[Start of section]
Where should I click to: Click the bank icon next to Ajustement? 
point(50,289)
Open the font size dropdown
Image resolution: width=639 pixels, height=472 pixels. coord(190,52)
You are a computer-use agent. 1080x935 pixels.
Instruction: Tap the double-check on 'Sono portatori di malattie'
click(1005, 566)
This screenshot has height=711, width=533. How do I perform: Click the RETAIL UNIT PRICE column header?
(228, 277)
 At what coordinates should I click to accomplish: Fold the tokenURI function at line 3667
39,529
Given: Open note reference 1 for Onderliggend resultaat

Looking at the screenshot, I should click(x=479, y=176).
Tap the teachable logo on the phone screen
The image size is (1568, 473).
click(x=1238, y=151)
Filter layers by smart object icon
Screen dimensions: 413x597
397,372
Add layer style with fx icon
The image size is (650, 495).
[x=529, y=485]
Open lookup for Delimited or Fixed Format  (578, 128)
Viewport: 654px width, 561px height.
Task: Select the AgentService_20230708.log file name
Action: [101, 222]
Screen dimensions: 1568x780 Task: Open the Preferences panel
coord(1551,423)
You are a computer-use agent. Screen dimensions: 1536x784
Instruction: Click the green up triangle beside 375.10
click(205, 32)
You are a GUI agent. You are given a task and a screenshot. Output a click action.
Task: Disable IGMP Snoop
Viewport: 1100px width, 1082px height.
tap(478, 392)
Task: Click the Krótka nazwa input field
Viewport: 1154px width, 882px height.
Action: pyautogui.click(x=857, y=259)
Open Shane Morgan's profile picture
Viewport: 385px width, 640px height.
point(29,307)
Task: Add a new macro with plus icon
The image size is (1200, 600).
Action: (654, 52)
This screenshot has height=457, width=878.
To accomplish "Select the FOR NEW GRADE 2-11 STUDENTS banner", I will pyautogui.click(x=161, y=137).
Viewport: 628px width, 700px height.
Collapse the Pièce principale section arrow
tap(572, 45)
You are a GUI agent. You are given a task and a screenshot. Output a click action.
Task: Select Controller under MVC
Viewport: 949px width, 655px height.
[End of section]
### Exercise
Nothing but the lines from the one that contains "Collapse the Pièce principale section arrow" through the last line of the entries should appear in your reply, each repeated exactly.

### Exercise answer
Collapse the Pièce principale section arrow
tap(572, 45)
You are a GUI agent. You are given a task and a screenshot. Output a click action.
Task: Select Controller under MVC
Viewport: 949px width, 655px height.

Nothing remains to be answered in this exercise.